Teriyaki Chicken Rice Paper Rolls
WITH Sarah McCarthy
Dinner/Lunch • 10 Minutes • Serves: 1 • Cost: $3.90 per Serve
A classic lunch/dinner to share with your friend, to keep each other accountable to their healthy eating goals. A quick and easy lunch or dinner. Either buy a cooked chook from the shop or cook chicken breast (see our Shredded Chicken recipe). Always aim for a minimum of 3 different colours in your meal for healthy hair, skin and nails! For example the 3 different colours this meal has is: orange (carrot), red (capsicum) and green (cucumber).
INGREDIENTS
- 1 cup (160g) shredded cooked chicken (roast chicken OR our Shredded Chicken recipe)
- 1 carrot, sliced thinly
- 1 red capsicum, sliced thinly
- 1 cucumber, sliced thinly
- ¼ avocado, sliced thinly
- 2 tablespoon fresh coriander
- 2 tablespoon teriyaki sauce
- 1 tablespoon sweet chilli sauce
- 4 rice paper rounds
METHOD
- Combine chicken, coriander and sauces in large bowl.

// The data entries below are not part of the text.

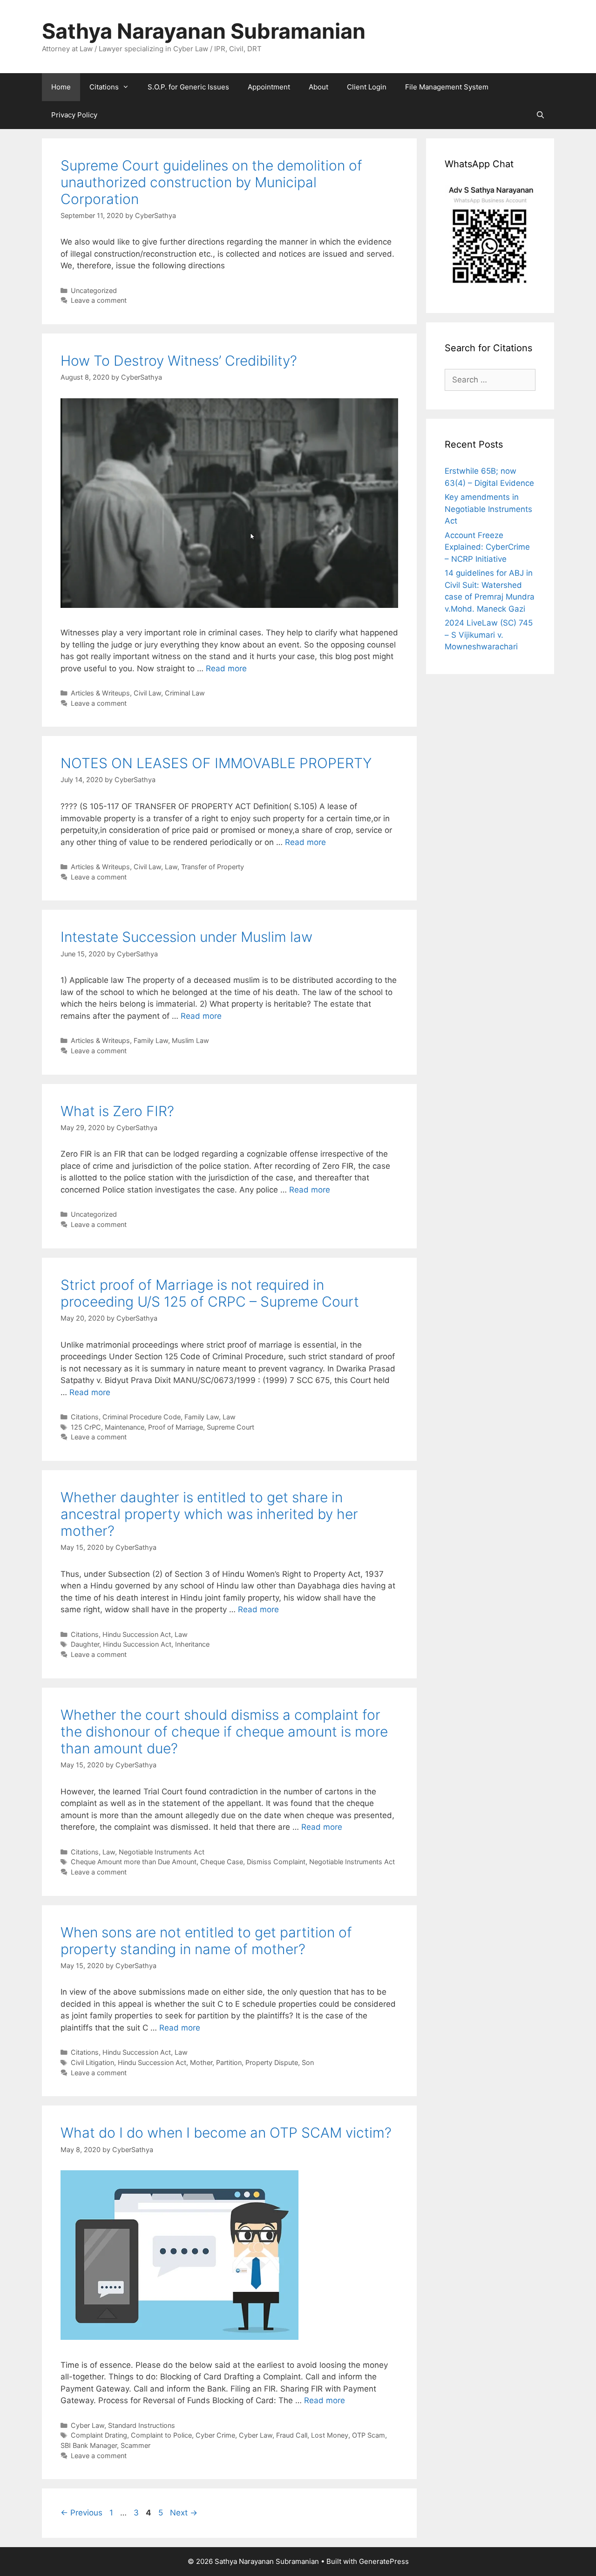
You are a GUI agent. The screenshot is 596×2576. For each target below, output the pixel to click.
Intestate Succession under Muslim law (186, 936)
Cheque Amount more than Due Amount (133, 1862)
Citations (104, 86)
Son (308, 2062)
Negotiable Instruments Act (161, 1852)
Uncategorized (94, 290)
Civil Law (147, 693)
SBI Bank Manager (89, 2445)
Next (183, 2512)
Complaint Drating (99, 2435)
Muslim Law (190, 1040)
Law (171, 867)
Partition (229, 2062)
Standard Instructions (141, 2425)
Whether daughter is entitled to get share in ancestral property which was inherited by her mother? (209, 1514)
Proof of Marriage (175, 1427)
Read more (226, 668)
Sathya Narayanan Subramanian (204, 31)
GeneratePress (384, 2561)
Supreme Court (230, 1427)
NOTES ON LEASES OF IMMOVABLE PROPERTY (216, 763)
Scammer (135, 2445)
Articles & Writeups (100, 693)
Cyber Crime (215, 2435)
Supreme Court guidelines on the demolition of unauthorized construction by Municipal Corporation (211, 182)
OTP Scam (368, 2435)
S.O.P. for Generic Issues (188, 86)
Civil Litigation (92, 2062)
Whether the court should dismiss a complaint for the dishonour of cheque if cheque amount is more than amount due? (224, 1731)
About (318, 86)
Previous (81, 2512)
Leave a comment (99, 300)
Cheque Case (221, 1862)
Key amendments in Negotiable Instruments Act (488, 508)
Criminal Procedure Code (141, 1417)
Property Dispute (271, 2062)
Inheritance (192, 1644)
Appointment (269, 86)
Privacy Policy (74, 114)
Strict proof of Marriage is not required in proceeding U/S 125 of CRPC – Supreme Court (210, 1293)
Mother (201, 2062)
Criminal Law (185, 693)
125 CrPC (86, 1427)
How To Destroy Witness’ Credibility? (179, 360)
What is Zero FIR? (117, 1111)
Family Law (151, 1040)
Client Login (366, 86)
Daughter (85, 1644)
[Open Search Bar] (540, 115)
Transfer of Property (212, 867)
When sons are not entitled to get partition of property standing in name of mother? (206, 1940)
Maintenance (124, 1427)
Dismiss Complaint (276, 1862)
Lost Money (329, 2435)
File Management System (446, 86)
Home (61, 86)
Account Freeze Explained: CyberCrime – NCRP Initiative (487, 547)
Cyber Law (87, 2425)
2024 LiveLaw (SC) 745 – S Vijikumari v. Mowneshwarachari (489, 634)
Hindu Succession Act (136, 1634)
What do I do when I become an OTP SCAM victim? (226, 2132)
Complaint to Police (161, 2435)
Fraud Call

- Place one sheet of rice paper in medium bowl of warm water until just softened; lift sheet carefully from water, place on board.
- Place some of the filling in the centre of sheet with the vegetables; fold in sides, roll top to bottom to enclose filling. Repeat with remaining rice paper sheets and filling.